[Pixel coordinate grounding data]
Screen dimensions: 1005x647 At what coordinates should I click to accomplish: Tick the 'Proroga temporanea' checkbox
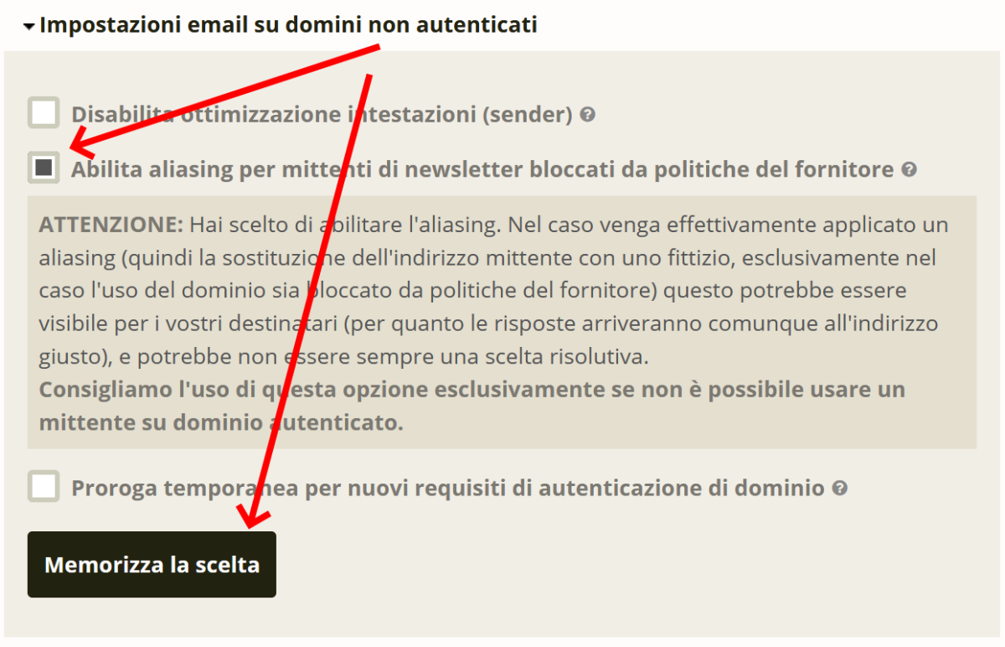44,486
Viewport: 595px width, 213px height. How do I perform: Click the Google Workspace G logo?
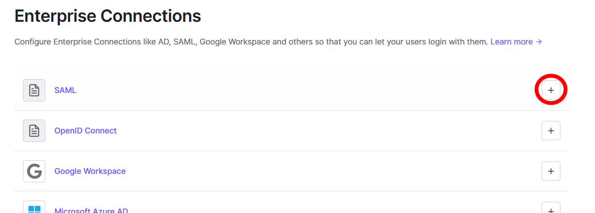tap(34, 171)
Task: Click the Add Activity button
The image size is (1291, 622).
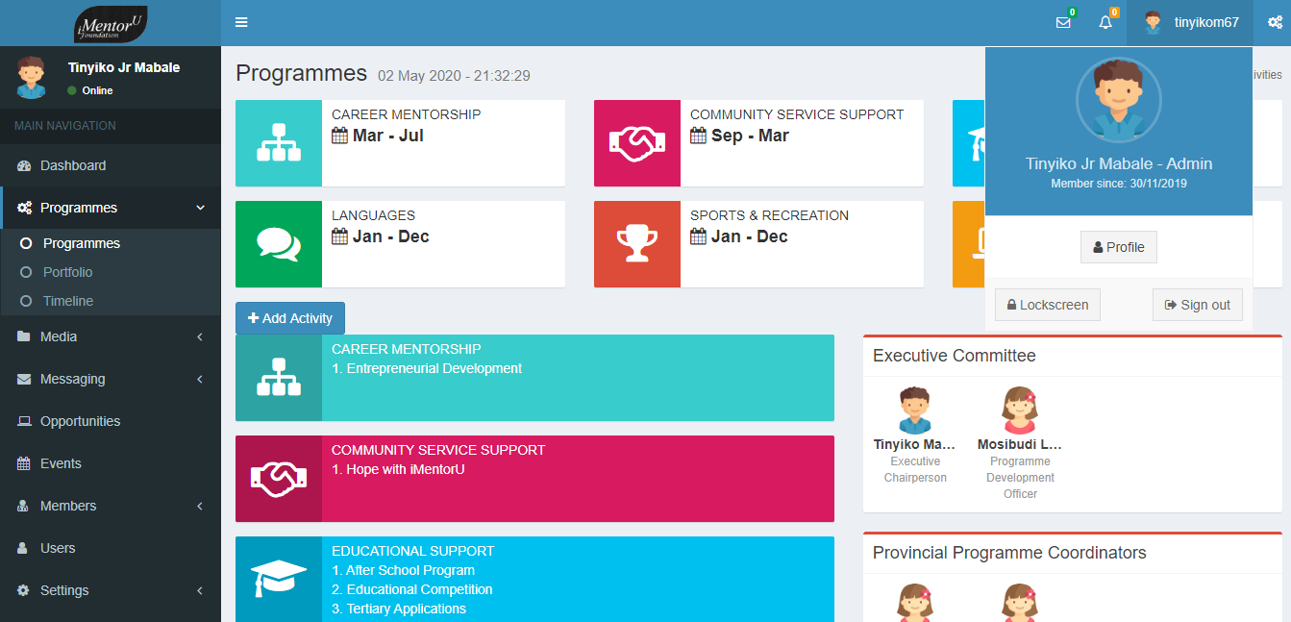Action: 290,318
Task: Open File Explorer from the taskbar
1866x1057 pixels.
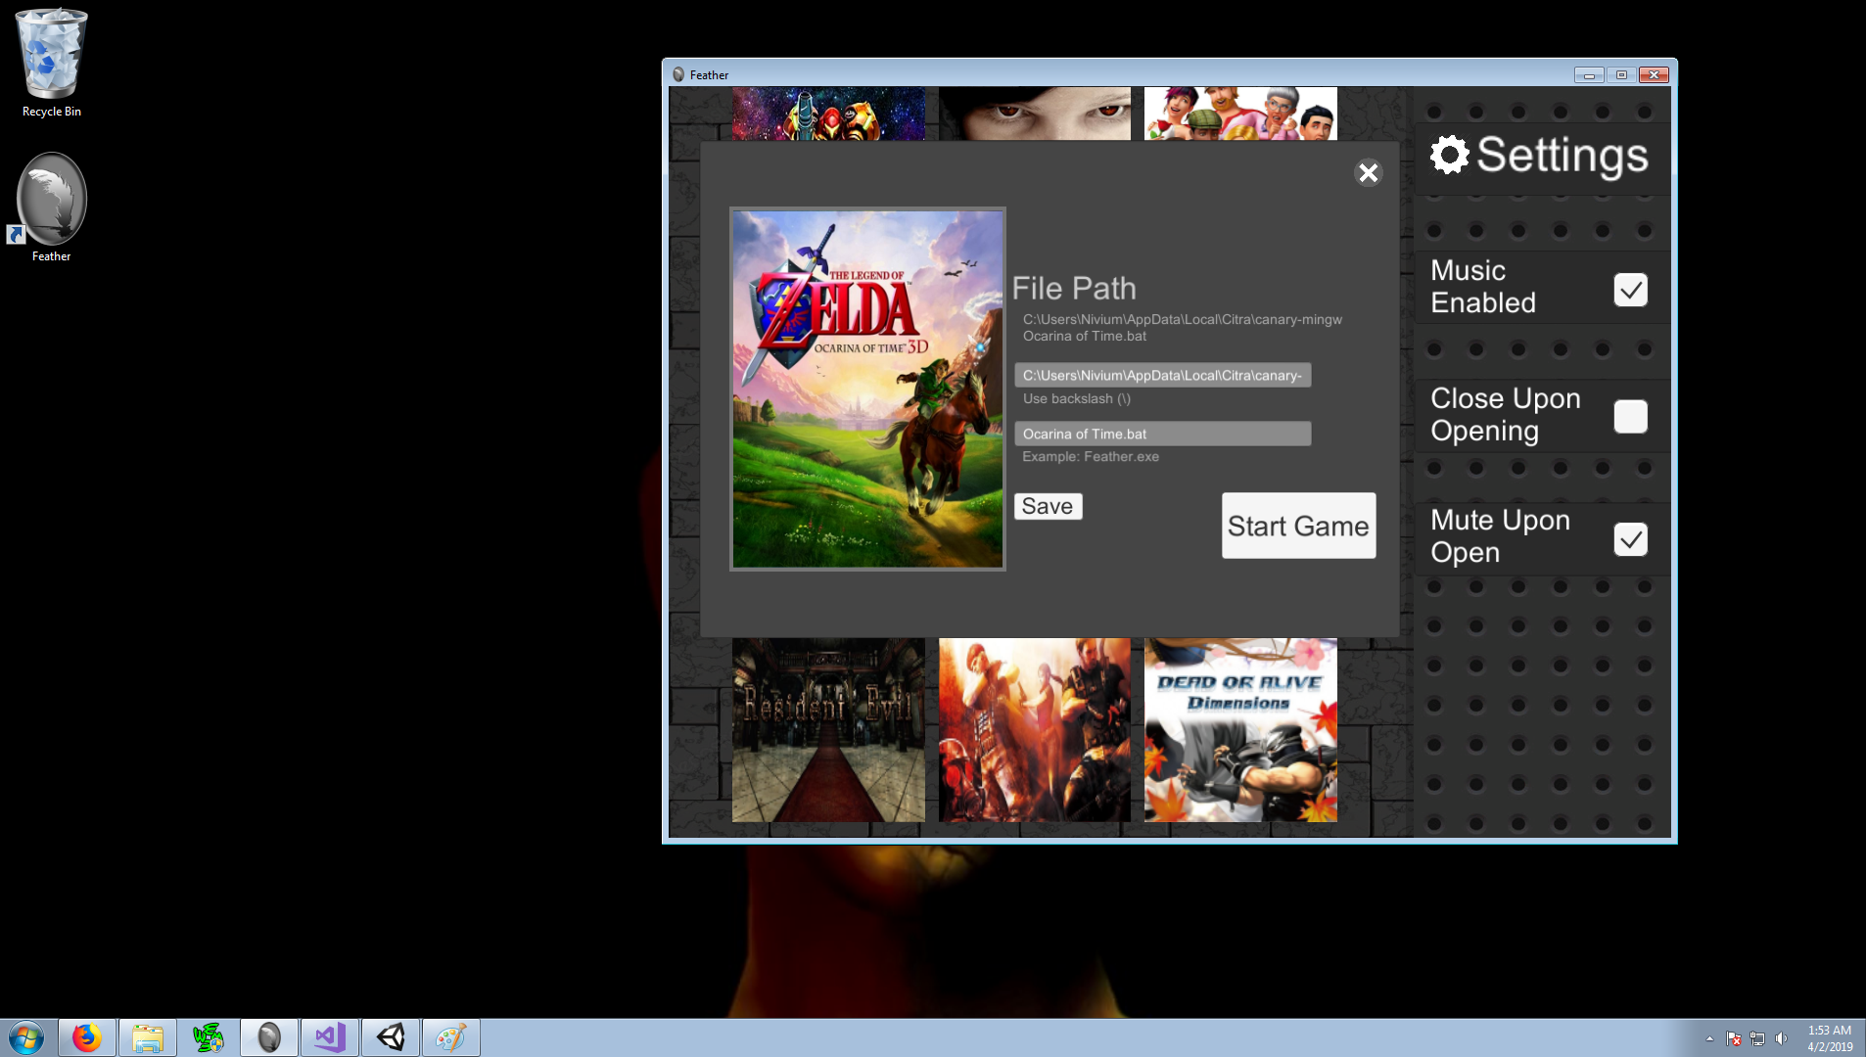Action: tap(148, 1037)
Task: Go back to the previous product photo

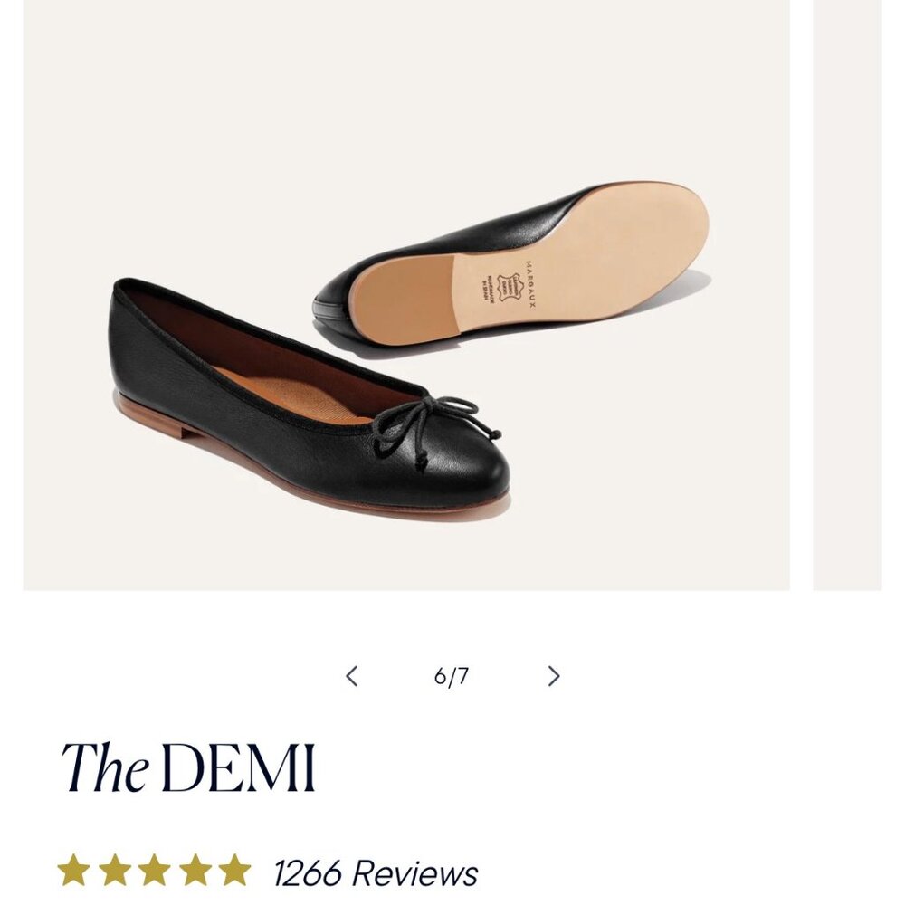Action: tap(353, 675)
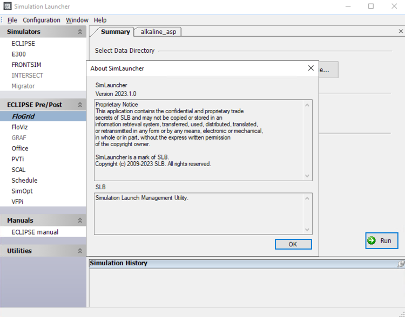Collapse the Simulators section
The width and height of the screenshot is (405, 317).
[80, 32]
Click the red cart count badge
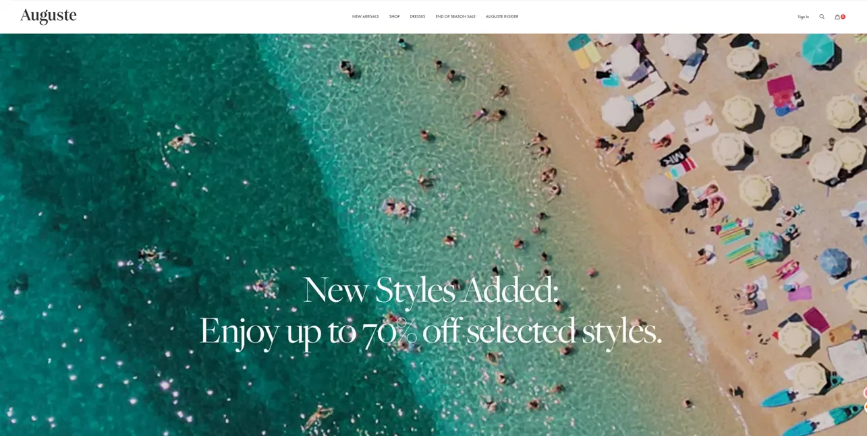867x436 pixels. (843, 17)
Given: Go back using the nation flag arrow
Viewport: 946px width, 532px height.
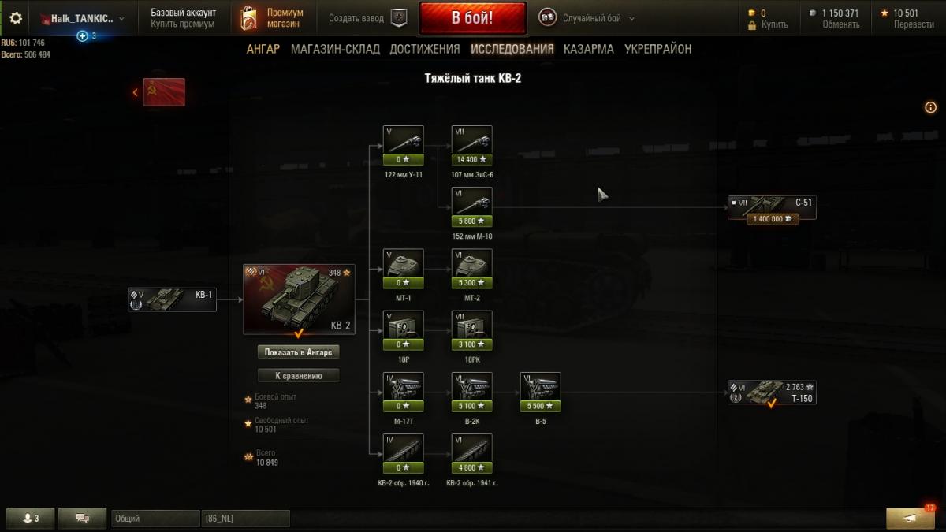Looking at the screenshot, I should tap(159, 92).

Task to carry out ▸ In the data, the line that contains "Given: Go back using the nation flag arrow" begins the part to write out; restate it and each line after it word for word through the end, with no pictures.

Written reply ▸
Given: Go back using the nation flag arrow
Viewport: 946px width, 532px height.
Looking at the screenshot, I should tap(159, 92).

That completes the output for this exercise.